Inilah Alasan Mengapa Guru Besar UNS Ingatkan RUU Perampasan Aset Perlu Dibahas dengan Hati-Hati

Nusantara26 Dilihat

MEDIASI – Guru Besar Fakultas Hukum Universitas Sebelas Maret (UNS) Prof. Pujiyono Suwadi mengingatkan Rancangan Undang-Undang (RUU) Perampasan Aset perlu dibahas dengan hati-hati karena berpotensi menimbulkan penyalahgunaan wewenang jika tidak disertai pembatasan jelas.

Dia menjelaskan, rancangan versi April 2023 mengatur mekanisme non-conviction based asset forfeiture yang memungkinkan aset dirampas tanpa putusan pidana. Model ini dianggap efektif, tetapi juga membuka peluang kriminalisasi jika tanpa kontrol ketat.

“Kalau tidak ada batasan, aset orang bisa langsung disita hanya berdasarkan dugaan.

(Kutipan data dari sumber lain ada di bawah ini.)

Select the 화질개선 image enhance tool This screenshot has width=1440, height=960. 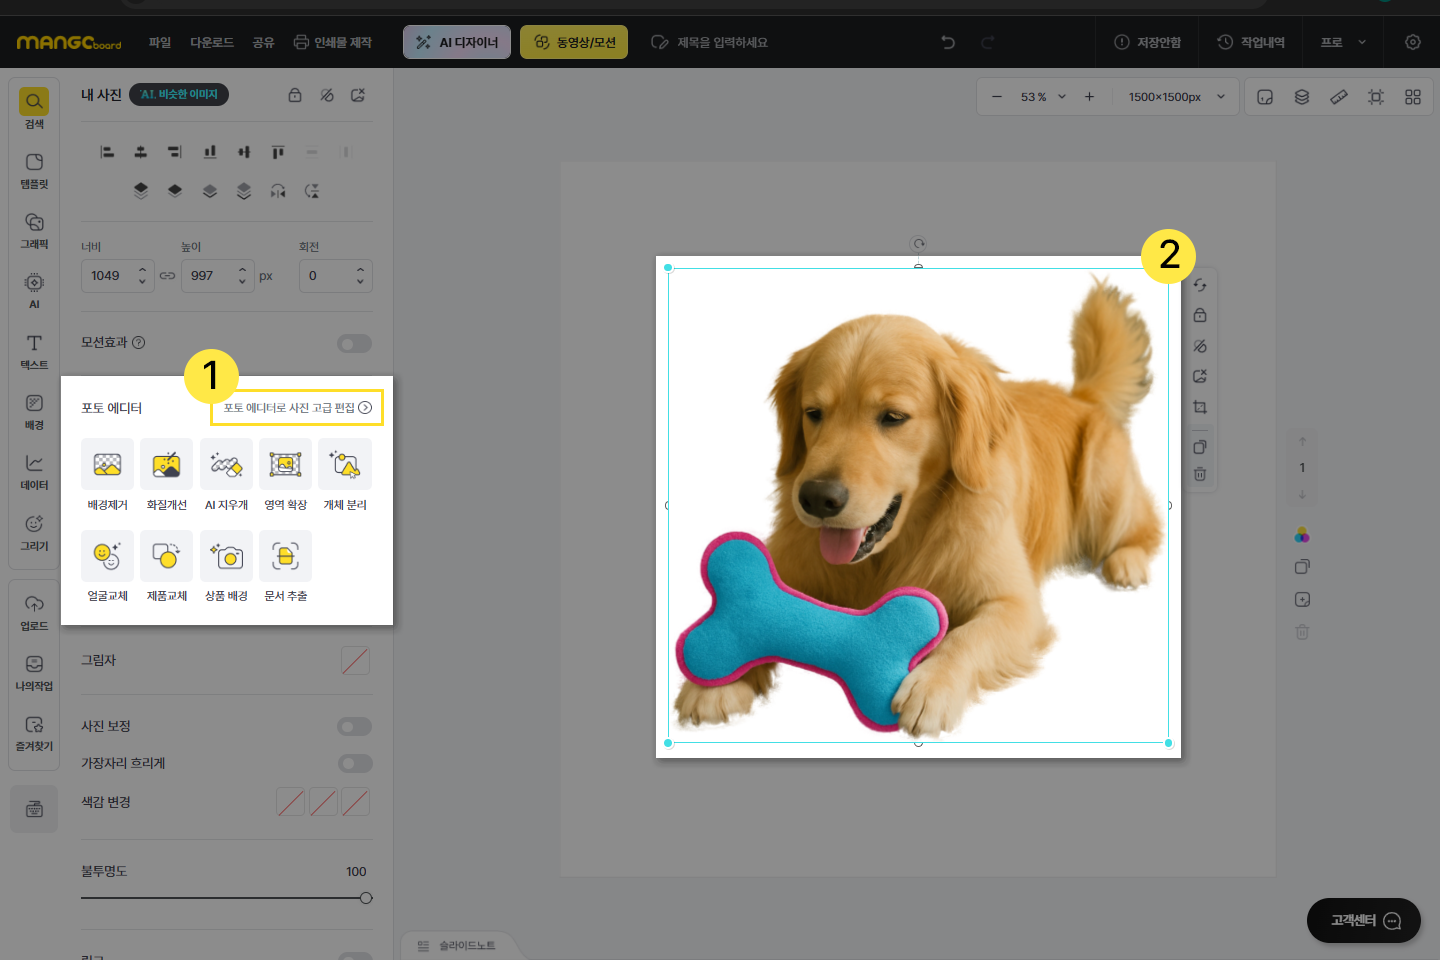point(166,465)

Padahal tujuan kita mengembalikan kerugian negara, bukan menakut-nakuti masyarakat,” katanya dalam diskusi publik Ikatan Wartawan Hukum (Iwakum) dengan tajuk “Tarik Ulur Nasib RUU Perampasan Aset” di Jakarta, Jumat.

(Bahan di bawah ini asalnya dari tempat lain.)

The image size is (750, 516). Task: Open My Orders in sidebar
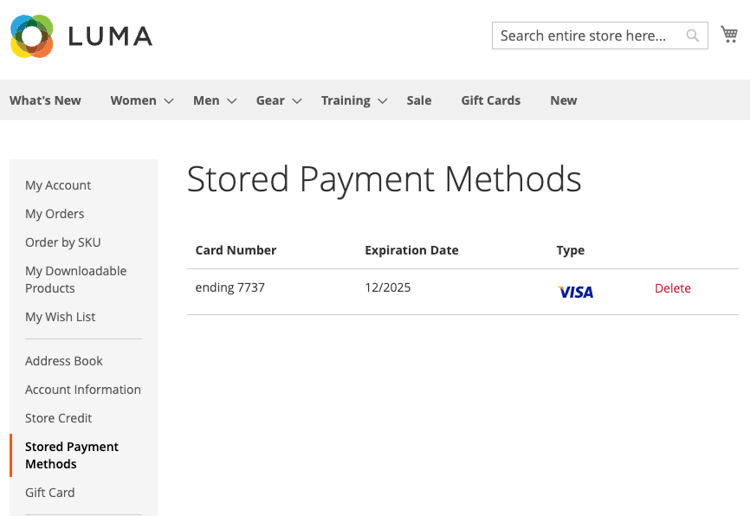pos(55,214)
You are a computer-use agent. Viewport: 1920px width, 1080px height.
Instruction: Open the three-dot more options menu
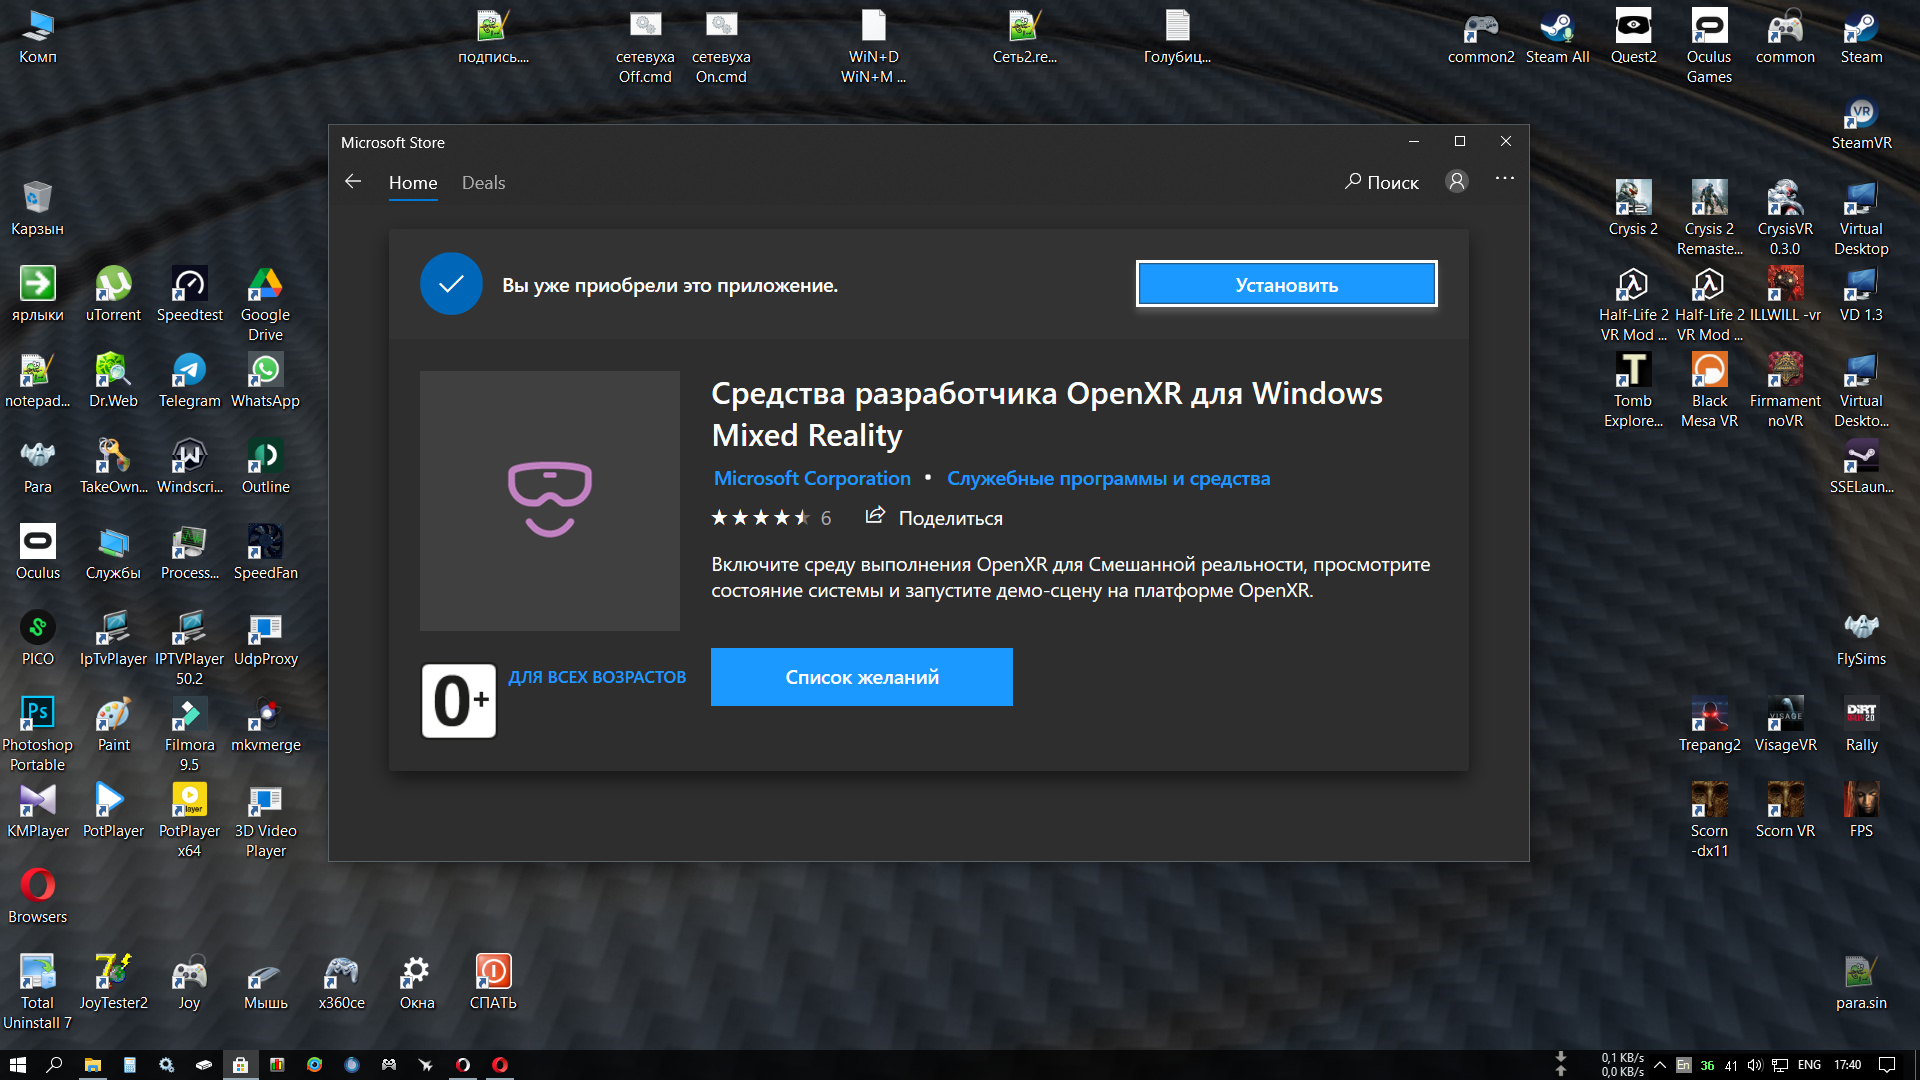[x=1505, y=179]
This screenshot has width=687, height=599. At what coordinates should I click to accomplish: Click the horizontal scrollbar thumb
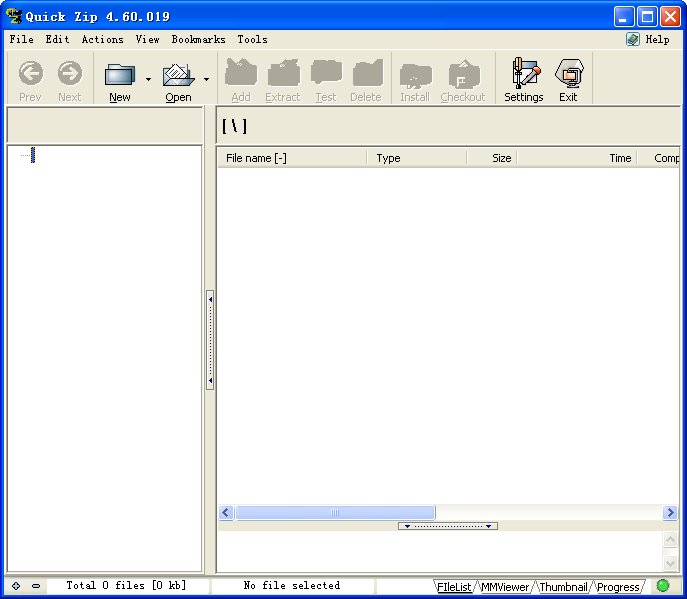tap(335, 513)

Dia menambahkan, negara memang punya kepentingan mengejar aset hasil korupsi yang selama ini sulit dijangkau. Namun, partisipasi publik harus dijamin agar aturan tidak menimbulkan masalah baru seperti yang pernah terjadi pada kasus “cek kosong” era Orde Lama.

Sementara itu, Indonesian Corruption Watch (ICW) juga mengingatkan lima poin krusial yang perlu diperhatikan dalam draf RUU Perampasan Asset, yaitu kejelasan subjek yang dikenai, hukum acara yang jelas, batas nilai aset yang dirampas, pembatasan pada tindak pidana tertentu, serta mekanisme check and balance kewenangan kejaksaan.

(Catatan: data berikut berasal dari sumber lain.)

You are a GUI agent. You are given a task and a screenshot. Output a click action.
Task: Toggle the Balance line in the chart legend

“RUU ini jangan sampai dipakai sebagai alat kriminalisasi. Fokusnya harus pada tindak pidana ekonomi terorganisir, seperti korupsi, narkotika, atau terorisme, bukan diarahkan sembarangan,” ujar Kepala Divisi Hukum dan Investigasi ICW Wana Alamsyah di acara yang sama.

Selain itu, ICW berharap DPR dapat segera menerbitkan susunan draf dari RUU tersebut. Mereka khawatir jangan sampai absen-nya partisipasi publik dalam pembahasan sebelumnya dapat menimbulkan kecurigaan bahwa pembahasan ini hanya muncul untuk meredam kemarahan masyarakat atas berbagai isu belakangan ini.

Wana menegaskan bahwa pembahasan RUU diharapkan harus tuntas dalam 3 bulan, sesuai target DPR, tetapi substansinya harus matang agar tidak menjadi alat abuse of power.

“Yang dikejar harus aset hasil kejahatan, bukan hak masyarakat yang sah,” katanya.

Sebelumnya, Badan Legislasi (Baleg) DPR RI menetapkan sebanyak 67 RUU masuk dalam Program Legislasi Nasional (Prolegnas) Prioritas 2026, termasuk RUU Perampasan Aset. Keputusan itu diambil setelah Baleg menggelar rapat bersama Kementerian Hukum dan HAM serta DPD RI di kompleks parlemen, Jakarta, Kamis (18/9).